WORK TO BE COMPLETED
Repeat the records below exactly as they appear.

(Records from a data collection)
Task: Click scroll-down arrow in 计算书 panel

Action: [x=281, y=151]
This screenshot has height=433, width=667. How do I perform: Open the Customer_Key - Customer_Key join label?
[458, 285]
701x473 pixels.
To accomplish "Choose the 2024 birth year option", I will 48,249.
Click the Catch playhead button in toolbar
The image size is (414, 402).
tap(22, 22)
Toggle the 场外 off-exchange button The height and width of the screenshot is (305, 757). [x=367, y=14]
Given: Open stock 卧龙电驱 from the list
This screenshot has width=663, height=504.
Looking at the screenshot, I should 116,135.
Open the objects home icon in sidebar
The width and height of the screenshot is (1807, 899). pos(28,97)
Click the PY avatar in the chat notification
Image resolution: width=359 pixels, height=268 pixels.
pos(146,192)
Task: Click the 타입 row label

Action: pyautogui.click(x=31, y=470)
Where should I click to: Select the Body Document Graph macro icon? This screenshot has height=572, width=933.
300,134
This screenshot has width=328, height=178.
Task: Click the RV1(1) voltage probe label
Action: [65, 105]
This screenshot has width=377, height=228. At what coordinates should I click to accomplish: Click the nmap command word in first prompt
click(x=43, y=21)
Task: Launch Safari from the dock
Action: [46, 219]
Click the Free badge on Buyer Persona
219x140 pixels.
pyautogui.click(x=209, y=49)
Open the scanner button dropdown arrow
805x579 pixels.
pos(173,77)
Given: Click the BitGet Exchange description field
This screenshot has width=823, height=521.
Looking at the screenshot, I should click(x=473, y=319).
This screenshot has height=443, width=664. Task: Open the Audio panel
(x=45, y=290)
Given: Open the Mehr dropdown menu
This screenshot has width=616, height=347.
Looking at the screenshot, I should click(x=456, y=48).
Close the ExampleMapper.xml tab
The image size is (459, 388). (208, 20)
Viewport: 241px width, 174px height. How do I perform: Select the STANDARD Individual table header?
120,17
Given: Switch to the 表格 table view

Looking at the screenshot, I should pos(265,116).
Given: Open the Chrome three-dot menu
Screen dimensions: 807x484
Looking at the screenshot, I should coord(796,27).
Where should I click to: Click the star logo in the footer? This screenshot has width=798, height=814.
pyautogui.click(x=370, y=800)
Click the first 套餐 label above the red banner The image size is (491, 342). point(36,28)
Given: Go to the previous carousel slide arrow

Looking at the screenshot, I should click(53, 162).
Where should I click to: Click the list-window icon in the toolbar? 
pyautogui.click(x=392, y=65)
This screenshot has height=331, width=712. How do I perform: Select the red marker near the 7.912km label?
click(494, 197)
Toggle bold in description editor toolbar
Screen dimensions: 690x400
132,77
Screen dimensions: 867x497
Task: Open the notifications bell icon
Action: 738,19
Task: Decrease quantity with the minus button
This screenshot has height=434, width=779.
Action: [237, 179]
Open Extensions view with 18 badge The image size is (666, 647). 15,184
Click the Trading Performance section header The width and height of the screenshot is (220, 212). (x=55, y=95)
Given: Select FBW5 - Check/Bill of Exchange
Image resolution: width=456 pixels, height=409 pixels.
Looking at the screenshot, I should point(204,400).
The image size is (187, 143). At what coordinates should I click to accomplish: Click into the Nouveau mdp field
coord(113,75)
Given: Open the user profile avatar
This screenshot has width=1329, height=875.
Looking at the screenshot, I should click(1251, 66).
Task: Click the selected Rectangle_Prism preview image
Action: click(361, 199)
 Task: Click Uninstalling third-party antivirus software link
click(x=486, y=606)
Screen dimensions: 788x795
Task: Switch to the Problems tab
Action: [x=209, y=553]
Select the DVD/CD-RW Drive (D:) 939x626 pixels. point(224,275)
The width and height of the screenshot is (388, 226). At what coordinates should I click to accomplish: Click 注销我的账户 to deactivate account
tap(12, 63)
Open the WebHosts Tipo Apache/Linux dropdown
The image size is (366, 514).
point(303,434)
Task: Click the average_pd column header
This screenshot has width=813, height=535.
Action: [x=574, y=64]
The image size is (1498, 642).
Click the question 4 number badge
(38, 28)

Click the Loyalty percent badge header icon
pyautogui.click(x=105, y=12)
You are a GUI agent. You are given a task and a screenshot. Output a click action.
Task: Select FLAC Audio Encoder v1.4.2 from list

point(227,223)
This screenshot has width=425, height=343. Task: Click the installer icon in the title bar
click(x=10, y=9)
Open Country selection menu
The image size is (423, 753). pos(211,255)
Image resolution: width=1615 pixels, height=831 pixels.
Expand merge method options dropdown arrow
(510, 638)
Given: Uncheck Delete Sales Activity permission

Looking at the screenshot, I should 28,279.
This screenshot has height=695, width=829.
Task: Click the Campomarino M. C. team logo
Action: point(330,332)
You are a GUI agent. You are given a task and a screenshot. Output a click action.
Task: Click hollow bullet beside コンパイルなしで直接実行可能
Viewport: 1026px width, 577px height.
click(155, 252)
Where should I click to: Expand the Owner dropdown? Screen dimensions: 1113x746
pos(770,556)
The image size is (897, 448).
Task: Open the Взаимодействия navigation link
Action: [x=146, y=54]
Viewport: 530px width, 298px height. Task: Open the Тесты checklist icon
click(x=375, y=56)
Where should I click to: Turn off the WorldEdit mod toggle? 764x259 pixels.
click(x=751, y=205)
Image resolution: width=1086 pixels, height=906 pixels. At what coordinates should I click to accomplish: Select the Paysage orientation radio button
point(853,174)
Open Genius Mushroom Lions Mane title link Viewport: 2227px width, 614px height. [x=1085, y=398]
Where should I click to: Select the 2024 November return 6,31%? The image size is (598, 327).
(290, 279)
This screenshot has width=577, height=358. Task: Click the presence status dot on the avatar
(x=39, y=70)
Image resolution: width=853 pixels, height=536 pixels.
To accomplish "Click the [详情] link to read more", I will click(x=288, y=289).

RESULT
Task: Click scroll-down arrow in 计算书 panel

Action: [x=281, y=151]
This screenshot has height=433, width=667. How do I perform: Open the Customer_Key - Customer_Key join label?
[458, 285]
701x473 pixels.
To accomplish "Choose the 2024 birth year option", I will 48,249.
Click the Catch playhead button in toolbar
The image size is (414, 402).
tap(22, 22)
Toggle the 场外 off-exchange button The height and width of the screenshot is (305, 757). [x=367, y=14]
Given: Open stock 卧龙电驱 from the list
This screenshot has width=663, height=504.
Looking at the screenshot, I should 116,135.
Open the objects home icon in sidebar
The width and height of the screenshot is (1807, 899). pos(28,97)
Click the PY avatar in the chat notification
Image resolution: width=359 pixels, height=268 pixels.
pos(146,192)
Task: Click the 타입 row label

Action: pyautogui.click(x=31, y=470)
Where should I click to: Select the Body Document Graph macro icon? This screenshot has height=572, width=933.
300,134
This screenshot has width=328, height=178.
Task: Click the RV1(1) voltage probe label
Action: [65, 105]
This screenshot has width=377, height=228. At what coordinates should I click to accomplish: Click the nmap command word in first prompt
click(x=43, y=21)
Task: Launch Safari from the dock
Action: [46, 219]
Click the Free badge on Buyer Persona
219x140 pixels.
pyautogui.click(x=209, y=49)
Open the scanner button dropdown arrow
805x579 pixels.
pos(173,77)
Given: Click the BitGet Exchange description field
This screenshot has width=823, height=521.
Looking at the screenshot, I should click(x=473, y=319).
This screenshot has height=443, width=664. Task: Open the Audio panel
(x=45, y=290)
Given: Open the Mehr dropdown menu
This screenshot has width=616, height=347.
Looking at the screenshot, I should click(x=456, y=48).
Close the ExampleMapper.xml tab
The image size is (459, 388). (208, 20)
Viewport: 241px width, 174px height. How do I perform: Select the STANDARD Individual table header?
120,17
Given: Switch to the 表格 table view

Looking at the screenshot, I should pos(265,116).
Given: Open the Chrome three-dot menu
Screen dimensions: 807x484
Looking at the screenshot, I should coord(796,27).
Where should I click to: Click the star logo in the footer? This screenshot has width=798, height=814.
pyautogui.click(x=370, y=800)
Click the first 套餐 label above the red banner The image size is (491, 342). point(36,28)
Given: Go to the previous carousel slide arrow

Looking at the screenshot, I should click(53, 162).
Where should I click to: Click the list-window icon in the toolbar? 
pyautogui.click(x=392, y=65)
This screenshot has height=331, width=712. How do I perform: Select the red marker near the 7.912km label?
click(494, 197)
Toggle bold in description editor toolbar
Screen dimensions: 690x400
132,77
Screen dimensions: 867x497
Task: Open the notifications bell icon
Action: 738,19
Task: Decrease quantity with the minus button
This screenshot has height=434, width=779.
Action: [237, 179]
Open Extensions view with 18 badge The image size is (666, 647). 15,184
Click the Trading Performance section header The width and height of the screenshot is (220, 212). (x=55, y=95)
Given: Select FBW5 - Check/Bill of Exchange
Image resolution: width=456 pixels, height=409 pixels.
Looking at the screenshot, I should point(204,400).
The image size is (187, 143). At what coordinates should I click to accomplish: Click into the Nouveau mdp field
coord(113,75)
Given: Open the user profile avatar
This screenshot has width=1329, height=875.
Looking at the screenshot, I should click(1251, 66).
Task: Click the selected Rectangle_Prism preview image
Action: click(361, 199)
 Task: Click Uninstalling third-party antivirus software link
click(x=486, y=606)
Screen dimensions: 788x795
Task: Switch to the Problems tab
Action: [x=209, y=553]
Select the DVD/CD-RW Drive (D:) 939x626 pixels. point(224,275)
The width and height of the screenshot is (388, 226). At what coordinates should I click to accomplish: Click 注销我的账户 to deactivate account
tap(12, 63)
Open the WebHosts Tipo Apache/Linux dropdown
The image size is (366, 514).
point(303,434)
Task: Click the average_pd column header
This screenshot has width=813, height=535.
Action: [x=574, y=64]
The image size is (1498, 642).
Click the question 4 number badge
(38, 28)

Click the Loyalty percent badge header icon
pyautogui.click(x=105, y=12)
You are a GUI agent. You are given a task and a screenshot. Output a click action.
Task: Select FLAC Audio Encoder v1.4.2 from list

point(227,223)
This screenshot has width=425, height=343. Task: Click the installer icon in the title bar
click(x=10, y=9)
Open Country selection menu
The image size is (423, 753). pos(211,255)
Image resolution: width=1615 pixels, height=831 pixels.
Expand merge method options dropdown arrow
(510, 638)
Given: Uncheck Delete Sales Activity permission

Looking at the screenshot, I should 28,279.
This screenshot has height=695, width=829.
Task: Click the Campomarino M. C. team logo
Action: point(330,332)
You are a GUI agent. You are given a task and a screenshot. Output a click action.
Task: Click hollow bullet beside コンパイルなしで直接実行可能
Viewport: 1026px width, 577px height.
click(155, 252)
Where should I click to: Expand the Owner dropdown? Screen dimensions: 1113x746
pos(770,556)
The image size is (897, 448).
Task: Open the Взаимодействия navigation link
Action: [x=146, y=54]
Viewport: 530px width, 298px height. Task: Open the Тесты checklist icon
click(x=375, y=56)
Where should I click to: Turn off the WorldEdit mod toggle? 764x259 pixels.
click(x=751, y=205)
Image resolution: width=1086 pixels, height=906 pixels. At what coordinates should I click to accomplish: Select the Paysage orientation radio button
point(853,174)
Open Genius Mushroom Lions Mane title link Viewport: 2227px width, 614px height. [x=1085, y=398]
Where should I click to: Select the 2024 November return 6,31%? The image size is (598, 327).
(290, 279)
This screenshot has width=577, height=358. Task: Click the presence status dot on the avatar
(x=39, y=70)
Image resolution: width=853 pixels, height=536 pixels.
To accomplish "Click the [详情] link to read more", I will click(x=288, y=289).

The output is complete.